'boost aiso icmp socket: is having async_receive_from got called repeatedly sufficient?

when reading the official boost icmp aync example https://www.boost.org/doc/libs/1_78_0/doc/html/boost_asio/example/cpp03/icmp/ping.cpp:

 void start_receive()
    {
        // Discard any data already in the buffer.
        reply_buffer_.consume(reply_buffer_.size());

        // Wait for a reply. We prepare the buffer to receive up to 64KB.
        socket_.async_receive(reply_buffer_.prepare(65536),
                              boost::bind(&pinger::handle_receive, this, _2));
    }
 void handle_receive(std::size_t length)
    {
        // The actual number of bytes received is committed to the buffer so that we
        // can extract it using a std::istream object.
        reply_buffer_.commit(length);

        // Decode the reply packet.
        std::istream is(&reply_buffer_);
        ipv4_header ipv4_hdr;
        icmp_header icmp_hdr;
        is >> ipv4_hdr >> icmp_hdr;

        // We can receive all ICMP packets received by the host, so we need to
        // filter out only the echo replies that match the our identifier and
        // expected sequence number.
        if (is && icmp_hdr.type() == icmp_header::echo_reply && icmp_hdr.identifier() == get_identifier() && icmp_hdr.sequence_number() == sequence_number_)
        {
            // If this is the first reply, interrupt the five second timeout.
            if (num_replies_++ == 0)
                timer_.cancel();

            // Print out some information about the reply packet.
            chrono::steady_clock::time_point now = chrono::steady_clock::now();
            chrono::steady_clock::duration elapsed = now - time_sent_;
            std::cout << length - ipv4_hdr.header_length()
                      << " bytes from " << ipv4_hdr.source_address()
                      << ": icmp_seq=" << icmp_hdr.sequence_number()
                      << ", ttl=" << ipv4_hdr.time_to_live()
                      << ", time="
                      << chrono::duration_cast<chrono::milliseconds>(elapsed).count()
                      << std::endl;
        }
        start_receive();
    }

I've got some questions:

  • what if in handle_receive,I do some time-consuming work, say, acquire some lock just before the start_recieve got called again, will the demo example miss some icmp packets? I have this question because after some experiments, I found handle_receive got called only once instead of repeatedly after async handler registered, so you have to register the handler everytime handle_receive got fired

  • what can i do to avoid this situation?



Solution 1:[1]

what if in handle_receive,I do some time-consuming work, [...], will the demo example miss some icmp packets?

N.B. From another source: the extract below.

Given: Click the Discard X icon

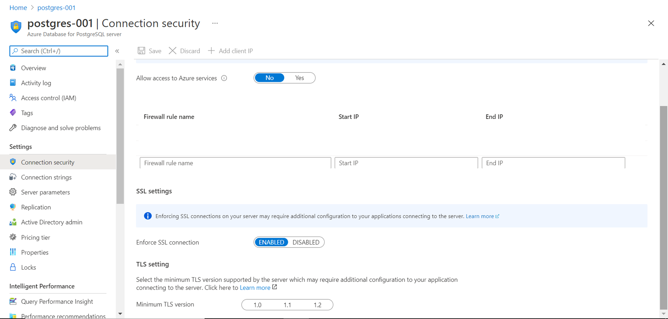Looking at the screenshot, I should (172, 51).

Yes. It will add latency. If the latency exceeds 5s, the request will be timed out.

say, acquire some lock just before the start_recieve got called again

That's a problem. The lock will not guard any async operations anyways. You have a flaw in your logic there. It's hard to tell without seeing the code or knowing what you'd use the lock for.

what can i do to avoid this situation?

Instead of locking, use a strand.

Instead of doing time-consuming work in a completion handler, do it on a different thread.